If you're sending email from an application, you're almost certainly using port 587 or 465.

The SMTP conversation, step by step#

SMTP is text-based and follows a command-response pattern. When your server wants to deliver an email, it opens a TCP connection to the recipient's mail server and they have a structured conversation:

Client connects to mail.example.com on port 25
Server: 220 mail.example.com ESMTP ready
Client: EHLO sender.example.org
Server: 250-mail.example.com Hello
        250-STARTTLS
        250 OK
Client: MAIL FROM:<agent@sender.example.org>
Server: 250 OK
Client: RCPT TO:<hello@example.com>
Server: 250 OK
Client: DATA
Server: 354 Start mail input
Client: From: agent@sender.example.org
        To: hello@example.com
        Subject: Test message

        This is the body of the email.
        .
Server: 250 OK: queued as ABC123
Client: QUIT
Server: 221 Bye

That's the whole exchange. The client identifies itself (EHLO), declares who the mail is from (MAIL FROM), specifies the recipient (RCPT TO), transmits the message content (DATA), and disconnects (QUIT). The server responds with numeric status codes at each step.

Those three-digit codes tell you everything you need to know:

• 2xx means success. Keep going.
• 3xx means the server needs more input. After DATA, for example, it's waiting for the message body.
• 4xx means temporary failure. Try again later.
• 5xx means permanent failure. The message was rejected, and retrying won't change the outcome.

If you've ever encountered a 550 denied by policy bounce, that 5xx is SMTP telling you the recipient's server has permanently refused your message.

How your email finds the right server#

Before the SMTP conversation can begin, your server needs to know where to connect. That's where DNS comes in.

When you send an email to hello@example.com, your mail server queries DNS for the MX (Mail Exchanger) records of example.com. MX records specify which servers accept email for a domain, each with a priority number:

example.com.    MX    10    mail1.example.com.
example.com.    MX    20    mail2.example.com.

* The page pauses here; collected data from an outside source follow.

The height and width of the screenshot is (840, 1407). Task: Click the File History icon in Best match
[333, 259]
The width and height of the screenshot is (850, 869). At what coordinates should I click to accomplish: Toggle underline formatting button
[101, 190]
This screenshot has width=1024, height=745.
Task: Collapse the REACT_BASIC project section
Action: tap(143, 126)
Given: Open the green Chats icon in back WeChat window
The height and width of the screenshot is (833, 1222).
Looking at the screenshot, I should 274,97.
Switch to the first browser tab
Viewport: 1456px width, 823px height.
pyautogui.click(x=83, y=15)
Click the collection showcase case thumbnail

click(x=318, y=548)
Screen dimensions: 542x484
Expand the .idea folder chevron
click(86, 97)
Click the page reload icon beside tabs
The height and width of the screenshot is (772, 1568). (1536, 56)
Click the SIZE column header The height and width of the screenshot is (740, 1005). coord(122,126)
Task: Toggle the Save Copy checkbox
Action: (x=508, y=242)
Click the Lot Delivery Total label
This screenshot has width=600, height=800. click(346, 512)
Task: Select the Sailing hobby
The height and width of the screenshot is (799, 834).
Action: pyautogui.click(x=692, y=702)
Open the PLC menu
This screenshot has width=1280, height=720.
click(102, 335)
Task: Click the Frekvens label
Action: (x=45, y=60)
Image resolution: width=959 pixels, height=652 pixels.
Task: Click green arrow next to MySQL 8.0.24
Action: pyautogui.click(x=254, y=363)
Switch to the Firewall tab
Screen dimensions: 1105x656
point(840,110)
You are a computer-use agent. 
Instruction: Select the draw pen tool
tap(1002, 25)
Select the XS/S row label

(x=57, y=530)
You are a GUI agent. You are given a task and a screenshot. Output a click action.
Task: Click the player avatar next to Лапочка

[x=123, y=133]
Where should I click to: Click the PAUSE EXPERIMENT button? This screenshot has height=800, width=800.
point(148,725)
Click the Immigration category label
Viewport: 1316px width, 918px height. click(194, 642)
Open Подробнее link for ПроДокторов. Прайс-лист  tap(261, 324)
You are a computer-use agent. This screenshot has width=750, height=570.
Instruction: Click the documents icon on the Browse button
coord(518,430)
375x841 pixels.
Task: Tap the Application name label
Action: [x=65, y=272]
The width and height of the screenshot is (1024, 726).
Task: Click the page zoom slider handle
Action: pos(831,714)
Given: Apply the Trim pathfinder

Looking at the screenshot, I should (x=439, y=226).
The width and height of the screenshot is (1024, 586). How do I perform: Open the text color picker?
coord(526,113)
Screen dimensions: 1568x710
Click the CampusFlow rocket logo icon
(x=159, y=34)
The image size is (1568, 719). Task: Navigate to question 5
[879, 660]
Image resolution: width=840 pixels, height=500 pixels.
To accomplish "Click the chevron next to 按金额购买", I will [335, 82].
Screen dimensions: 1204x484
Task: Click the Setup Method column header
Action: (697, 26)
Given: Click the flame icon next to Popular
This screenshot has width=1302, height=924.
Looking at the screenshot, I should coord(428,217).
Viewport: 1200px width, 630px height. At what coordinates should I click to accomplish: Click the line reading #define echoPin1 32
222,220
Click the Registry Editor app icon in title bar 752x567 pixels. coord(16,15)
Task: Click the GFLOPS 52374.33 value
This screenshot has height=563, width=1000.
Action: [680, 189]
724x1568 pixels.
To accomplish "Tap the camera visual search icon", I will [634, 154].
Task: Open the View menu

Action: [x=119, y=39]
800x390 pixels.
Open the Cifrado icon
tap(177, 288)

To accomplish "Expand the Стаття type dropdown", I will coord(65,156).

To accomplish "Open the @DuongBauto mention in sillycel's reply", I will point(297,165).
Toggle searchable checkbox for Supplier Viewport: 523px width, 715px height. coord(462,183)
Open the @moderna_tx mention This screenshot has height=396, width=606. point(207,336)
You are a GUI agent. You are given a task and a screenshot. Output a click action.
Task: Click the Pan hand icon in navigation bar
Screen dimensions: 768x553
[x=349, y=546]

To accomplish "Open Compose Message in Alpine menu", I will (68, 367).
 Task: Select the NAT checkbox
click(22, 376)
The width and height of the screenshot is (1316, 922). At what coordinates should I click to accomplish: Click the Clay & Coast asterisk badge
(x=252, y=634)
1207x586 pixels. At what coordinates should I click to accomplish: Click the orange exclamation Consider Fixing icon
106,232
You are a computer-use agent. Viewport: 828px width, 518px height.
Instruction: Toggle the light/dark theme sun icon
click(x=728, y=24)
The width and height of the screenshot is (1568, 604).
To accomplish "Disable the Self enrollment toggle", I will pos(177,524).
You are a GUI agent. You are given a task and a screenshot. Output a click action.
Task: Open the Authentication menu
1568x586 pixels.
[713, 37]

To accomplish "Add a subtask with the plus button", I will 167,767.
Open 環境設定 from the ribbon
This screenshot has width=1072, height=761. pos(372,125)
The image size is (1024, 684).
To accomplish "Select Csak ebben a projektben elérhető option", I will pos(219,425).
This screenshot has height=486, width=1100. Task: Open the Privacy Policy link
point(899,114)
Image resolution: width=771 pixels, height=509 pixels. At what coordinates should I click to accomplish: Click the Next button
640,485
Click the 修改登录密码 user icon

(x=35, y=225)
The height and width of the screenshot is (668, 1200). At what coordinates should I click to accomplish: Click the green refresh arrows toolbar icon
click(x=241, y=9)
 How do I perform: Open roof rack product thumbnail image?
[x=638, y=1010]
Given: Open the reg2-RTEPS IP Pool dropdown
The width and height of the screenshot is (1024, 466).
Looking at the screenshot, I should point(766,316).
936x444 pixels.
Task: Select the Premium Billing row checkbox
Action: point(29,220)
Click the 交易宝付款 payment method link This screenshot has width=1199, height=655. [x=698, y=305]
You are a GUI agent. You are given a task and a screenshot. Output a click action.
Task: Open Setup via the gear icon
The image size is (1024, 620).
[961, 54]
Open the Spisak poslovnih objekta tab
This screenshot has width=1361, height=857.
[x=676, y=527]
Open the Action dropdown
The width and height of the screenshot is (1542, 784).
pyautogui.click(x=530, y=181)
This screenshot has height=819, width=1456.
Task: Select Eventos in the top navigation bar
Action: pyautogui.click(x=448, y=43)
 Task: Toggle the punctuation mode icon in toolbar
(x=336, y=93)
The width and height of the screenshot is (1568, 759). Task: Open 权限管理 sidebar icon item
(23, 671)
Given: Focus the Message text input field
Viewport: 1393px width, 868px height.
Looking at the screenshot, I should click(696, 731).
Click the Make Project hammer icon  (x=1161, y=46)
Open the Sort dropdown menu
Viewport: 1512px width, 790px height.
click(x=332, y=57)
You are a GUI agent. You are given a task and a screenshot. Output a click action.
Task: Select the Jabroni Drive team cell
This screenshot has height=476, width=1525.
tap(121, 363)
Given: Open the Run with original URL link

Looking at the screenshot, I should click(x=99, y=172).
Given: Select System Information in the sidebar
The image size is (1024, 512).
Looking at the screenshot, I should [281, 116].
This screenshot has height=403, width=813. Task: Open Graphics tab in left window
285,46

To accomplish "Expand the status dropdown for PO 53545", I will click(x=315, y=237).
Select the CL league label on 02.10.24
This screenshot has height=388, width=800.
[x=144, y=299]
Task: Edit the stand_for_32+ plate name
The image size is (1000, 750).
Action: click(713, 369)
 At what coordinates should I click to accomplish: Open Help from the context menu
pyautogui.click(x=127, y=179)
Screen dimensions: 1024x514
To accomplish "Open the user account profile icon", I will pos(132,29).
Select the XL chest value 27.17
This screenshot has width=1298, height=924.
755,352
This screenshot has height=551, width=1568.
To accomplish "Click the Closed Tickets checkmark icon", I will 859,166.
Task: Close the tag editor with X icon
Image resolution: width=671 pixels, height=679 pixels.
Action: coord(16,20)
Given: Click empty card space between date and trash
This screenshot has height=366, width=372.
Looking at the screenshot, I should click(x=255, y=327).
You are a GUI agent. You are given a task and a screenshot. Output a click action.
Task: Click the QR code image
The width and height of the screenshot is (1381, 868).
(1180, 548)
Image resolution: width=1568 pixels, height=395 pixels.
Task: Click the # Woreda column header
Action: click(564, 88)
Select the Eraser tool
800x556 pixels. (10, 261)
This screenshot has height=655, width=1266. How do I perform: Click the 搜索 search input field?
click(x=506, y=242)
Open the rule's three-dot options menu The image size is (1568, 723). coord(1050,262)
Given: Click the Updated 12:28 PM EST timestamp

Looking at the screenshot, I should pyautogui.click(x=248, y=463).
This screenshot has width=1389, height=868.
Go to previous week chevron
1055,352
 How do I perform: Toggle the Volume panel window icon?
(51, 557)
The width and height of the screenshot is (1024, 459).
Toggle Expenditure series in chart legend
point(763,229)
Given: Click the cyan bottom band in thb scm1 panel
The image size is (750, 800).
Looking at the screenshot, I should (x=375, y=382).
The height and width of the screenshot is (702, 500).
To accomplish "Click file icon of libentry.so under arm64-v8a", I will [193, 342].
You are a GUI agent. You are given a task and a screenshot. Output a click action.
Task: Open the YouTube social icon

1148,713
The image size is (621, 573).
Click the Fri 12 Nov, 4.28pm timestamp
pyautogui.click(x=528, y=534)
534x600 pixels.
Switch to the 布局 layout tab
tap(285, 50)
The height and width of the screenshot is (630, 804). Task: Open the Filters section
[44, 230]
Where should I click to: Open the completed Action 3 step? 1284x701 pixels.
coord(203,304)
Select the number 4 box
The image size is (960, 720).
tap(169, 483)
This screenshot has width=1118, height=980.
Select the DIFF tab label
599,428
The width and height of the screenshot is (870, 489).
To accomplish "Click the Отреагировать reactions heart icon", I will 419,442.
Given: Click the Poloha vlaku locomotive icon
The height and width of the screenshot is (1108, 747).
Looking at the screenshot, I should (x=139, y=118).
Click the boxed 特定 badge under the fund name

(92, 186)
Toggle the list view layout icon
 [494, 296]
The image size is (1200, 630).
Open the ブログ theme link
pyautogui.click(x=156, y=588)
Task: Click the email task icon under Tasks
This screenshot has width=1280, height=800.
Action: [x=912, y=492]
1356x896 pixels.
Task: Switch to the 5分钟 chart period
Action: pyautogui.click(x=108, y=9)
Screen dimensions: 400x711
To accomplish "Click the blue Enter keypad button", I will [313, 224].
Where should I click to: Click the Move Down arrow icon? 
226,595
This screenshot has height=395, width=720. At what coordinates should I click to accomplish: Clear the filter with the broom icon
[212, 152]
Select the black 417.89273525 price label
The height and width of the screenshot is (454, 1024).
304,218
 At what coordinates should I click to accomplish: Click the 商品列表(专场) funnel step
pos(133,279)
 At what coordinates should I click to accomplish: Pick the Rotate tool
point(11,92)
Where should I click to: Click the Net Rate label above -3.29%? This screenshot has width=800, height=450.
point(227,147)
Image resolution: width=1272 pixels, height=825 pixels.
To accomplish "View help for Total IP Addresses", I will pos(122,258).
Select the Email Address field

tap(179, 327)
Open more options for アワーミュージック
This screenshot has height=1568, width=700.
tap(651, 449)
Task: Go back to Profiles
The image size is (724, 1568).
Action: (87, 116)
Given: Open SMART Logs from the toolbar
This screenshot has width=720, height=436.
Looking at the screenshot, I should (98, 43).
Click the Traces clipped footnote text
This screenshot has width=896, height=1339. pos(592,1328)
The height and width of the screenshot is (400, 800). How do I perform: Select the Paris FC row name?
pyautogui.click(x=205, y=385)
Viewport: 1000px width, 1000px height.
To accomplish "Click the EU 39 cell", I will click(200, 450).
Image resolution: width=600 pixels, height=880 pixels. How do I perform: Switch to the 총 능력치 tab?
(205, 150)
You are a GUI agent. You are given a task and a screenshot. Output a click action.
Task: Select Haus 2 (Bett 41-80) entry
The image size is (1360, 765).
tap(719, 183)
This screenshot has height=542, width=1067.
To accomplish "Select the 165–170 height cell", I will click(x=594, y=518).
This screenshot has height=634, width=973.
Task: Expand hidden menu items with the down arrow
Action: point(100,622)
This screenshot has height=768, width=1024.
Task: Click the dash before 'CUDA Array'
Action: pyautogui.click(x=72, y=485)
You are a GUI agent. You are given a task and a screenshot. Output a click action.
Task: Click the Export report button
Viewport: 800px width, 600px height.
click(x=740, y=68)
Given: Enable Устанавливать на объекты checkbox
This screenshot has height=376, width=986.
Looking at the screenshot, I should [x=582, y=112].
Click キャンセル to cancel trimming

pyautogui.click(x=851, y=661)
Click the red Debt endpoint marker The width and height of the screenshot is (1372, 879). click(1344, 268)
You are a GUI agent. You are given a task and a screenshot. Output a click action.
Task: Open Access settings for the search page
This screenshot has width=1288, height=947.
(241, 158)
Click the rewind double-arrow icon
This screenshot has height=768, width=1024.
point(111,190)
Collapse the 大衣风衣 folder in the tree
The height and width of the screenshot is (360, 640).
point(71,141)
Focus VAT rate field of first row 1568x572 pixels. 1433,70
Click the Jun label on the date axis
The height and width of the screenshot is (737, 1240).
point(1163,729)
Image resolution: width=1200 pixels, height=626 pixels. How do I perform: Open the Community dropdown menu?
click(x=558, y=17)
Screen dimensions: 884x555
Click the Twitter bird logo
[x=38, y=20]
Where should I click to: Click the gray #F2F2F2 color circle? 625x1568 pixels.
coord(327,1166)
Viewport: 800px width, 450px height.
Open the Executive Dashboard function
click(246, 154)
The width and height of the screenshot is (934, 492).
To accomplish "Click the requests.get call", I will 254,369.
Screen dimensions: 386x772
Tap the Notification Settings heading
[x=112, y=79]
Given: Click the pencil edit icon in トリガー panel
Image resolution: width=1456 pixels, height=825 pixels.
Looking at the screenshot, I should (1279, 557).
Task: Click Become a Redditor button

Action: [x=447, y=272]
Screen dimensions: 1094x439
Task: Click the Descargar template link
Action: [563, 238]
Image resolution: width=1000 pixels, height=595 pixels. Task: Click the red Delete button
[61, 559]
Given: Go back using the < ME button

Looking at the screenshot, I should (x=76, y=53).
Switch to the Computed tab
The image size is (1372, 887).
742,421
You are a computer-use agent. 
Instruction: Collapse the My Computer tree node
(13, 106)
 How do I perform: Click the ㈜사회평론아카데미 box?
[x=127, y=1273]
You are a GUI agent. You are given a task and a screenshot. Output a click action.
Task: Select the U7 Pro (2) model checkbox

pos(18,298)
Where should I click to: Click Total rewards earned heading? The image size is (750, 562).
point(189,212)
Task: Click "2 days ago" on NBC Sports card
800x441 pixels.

Lower priority values are tried first. Your server connects to mail1.example.com on port 25 and starts the SMTP handshake. If that server is unreachable, it falls back to mail2.example.com.

No MX records at all? The sending server tries the domain's A record as a last resort, though most production setups have explicit MX entries.

This lookup happens for every email. It's fast (usually cached by DNS resolvers), but it's running behind the scenes every single time.

Authentication: proving you're allowed to send#

Original SMTP has no built-in way to verify that the sender is who they claim to be. The MAIL FROM field is entirely self-reported. In 1982, the internet was a few hundred machines and everyone more or less trusted each other. Today, that trust gap is exactly why phishing and spam exist at the scale they do.

Three protocols were added over the decades to patch this hole.

SPF, or Sender Policy Framework, is a DNS TXT record listing which IP addresses are authorized to send email for your domain. When a receiving server gets a message claiming to be from your-domain.com, it checks the SPF record to see if the sending IP is on the approved list. Fail that check, and the email gets flagged.

DKIM (DomainKeys Identified Mail) takes a different approach. Your mail server signs each outgoing message with a private key. The matching public key lives in a DNS record. The receiving server checks the signature to confirm the message wasn't altered in transit and genuinely originated from your domain's infrastructure.

DMARC (Domain-based Message Authentication, Reporting & Conformance) ties SPF and DKIM together with a policy. It tells receiving servers what to do when authentication fails: quarantine the message or reject it outright. DMARC also provides reporting, so you can see exactly who is sending email using your domain name.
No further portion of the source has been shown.